Employer units shall properly sew up the physiological health, feeding and child-care difficulties of their female staff and workers. Units employing a relatively concentrated and large number of over 100 female staff and workers shall establish such facilities as a bathroom for female staff and workers, a lounge for pregnant women and a feeding room in accordance with relevant regulations of the State.
Article 21 Costs related to pregnancy, dilivery and family-planning operations of female staff and workers in employer units who have participated in childbearing insurance may be paid with reference to basic medical insurance or childbearing insurance fund as prescribed by the State; such costs shall be paid by the employer units themselves in case the units have not participated in the said insurances or failed to pay the premium in full.
Article 22 Special menstrual health protection shall be granted to female staff and workers and necessary health articles or occupational health costs shall be distributed to them by employer units. Specific standards shall be formulated seperately by the provincial Department of Finance jointly with the provincial Federation of Labor Unions.
Article 23 Competent administrative departments of labor and social security, personnel, public health, safety production supervision and administration of the local people's governments at or above the county level shall be responsible for supervising and inspecting the implementation of these regulations in accordance with their respective responsibilities and duties.

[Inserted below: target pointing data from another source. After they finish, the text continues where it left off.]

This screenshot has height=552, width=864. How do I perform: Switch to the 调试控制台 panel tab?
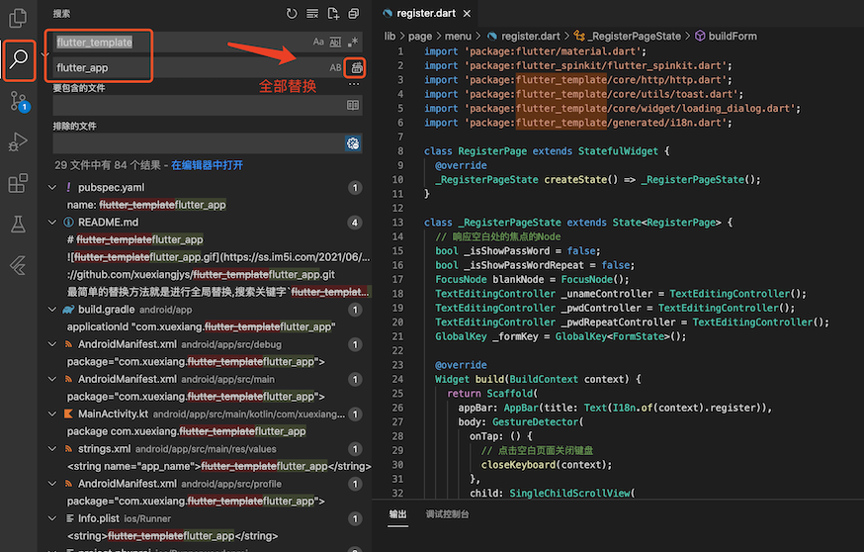(447, 514)
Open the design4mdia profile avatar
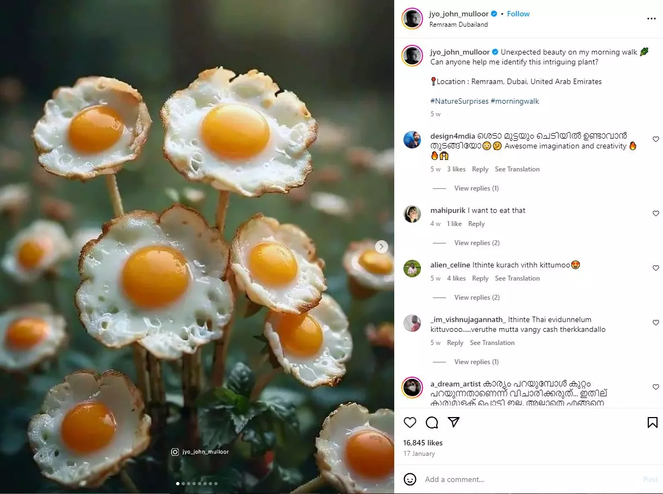This screenshot has height=494, width=663. pos(412,140)
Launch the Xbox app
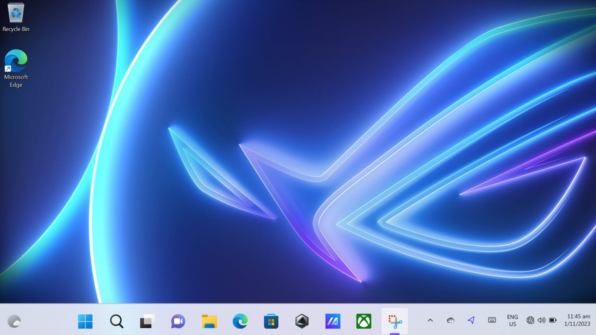Screen dimensions: 596x335 [364, 321]

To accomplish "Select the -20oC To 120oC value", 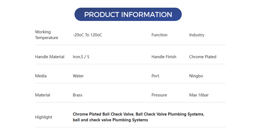I will tap(87, 35).
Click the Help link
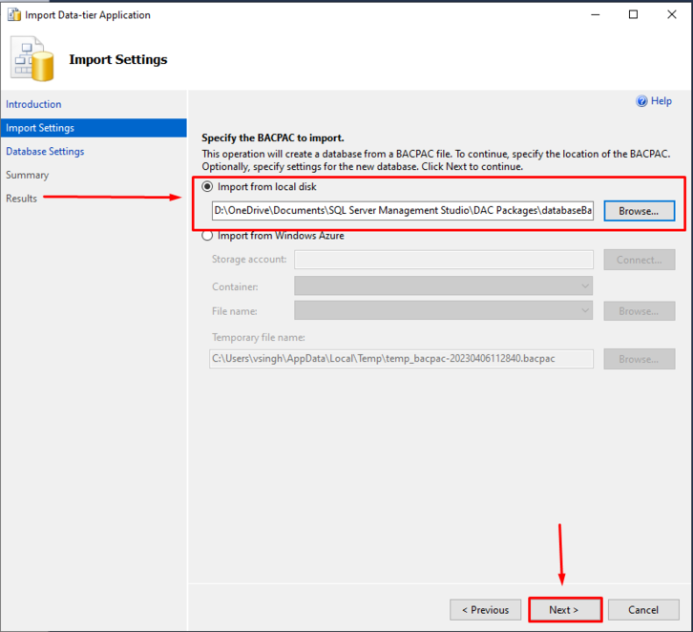693x632 pixels. pos(662,101)
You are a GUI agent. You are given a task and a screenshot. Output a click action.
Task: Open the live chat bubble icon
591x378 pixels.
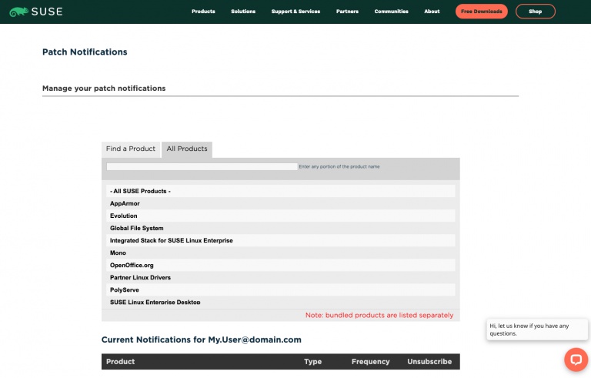pyautogui.click(x=576, y=360)
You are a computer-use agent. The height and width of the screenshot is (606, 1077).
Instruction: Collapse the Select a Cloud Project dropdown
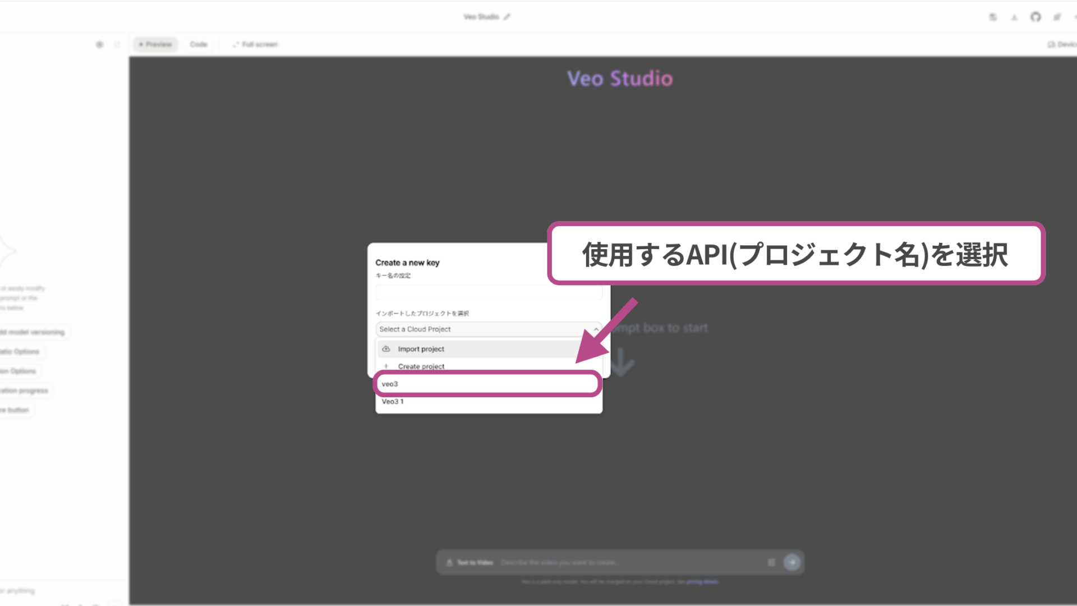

Labor Unions and Women's Federations shall play a functional role to develop the labor protection work of propaganda, education, consulting, services for female staff and workers, and shall have the right to supervise the implementation of the regulations on such labor protection and reflect the situation to relevant competent administrative departments. The latter shall promptly investigate and deal with the situation and notify the reporter of the handling result.
Article 24 Female staff and workers may bring complaints and report to competent administrative departments of labor and social security, personnel and the like if the employer units, in violation of these Regulations, damage their lawful rights and interests; they may also apply to labor and social security or personnel mediation organizations for mediation according to law, or apply to labor and social security or personnel arbitration institutions for arbitration, they may bring suits to people's courts according to law if they are not satisfied with the arbitral award as provided by law otherwise.
Labor Unions may apply for arbitration and bring suits according to law if disputes are caused during the performace of special collective contract for the protection of female staff and workers and fail to be settled through consultation.
Article 25 If there are punishment provisions in laws and rules for any violation of these Regulations, such provisions for punishments shall prevail.
Article 26 Where employer units, in violation of these Regulations, bring damages to female staff and workers, shall bear compensation; if the circumstance is serious, the direct-in-charge person(s) and the direct responsible person(s) shall be given administrative sanctions in accordance with law; criminal liability shall be investigated as provided by law if a crime is constituted.
Article 27 Original wages mentioned in these Regulations refer to average wages of female staff and women within 12 months before they are on leave, their working posts are adjusted or their labor amounts are reduced.
Article 28 These Regulations shall come into force as of March 8, 2009. The Implementation Measures of Labor Protection for Female Staff and Workers in Hubei Province (Decree No. 26 of the people's government of the Province) promulgated on December 30, 1991 shall be abolished at the same time.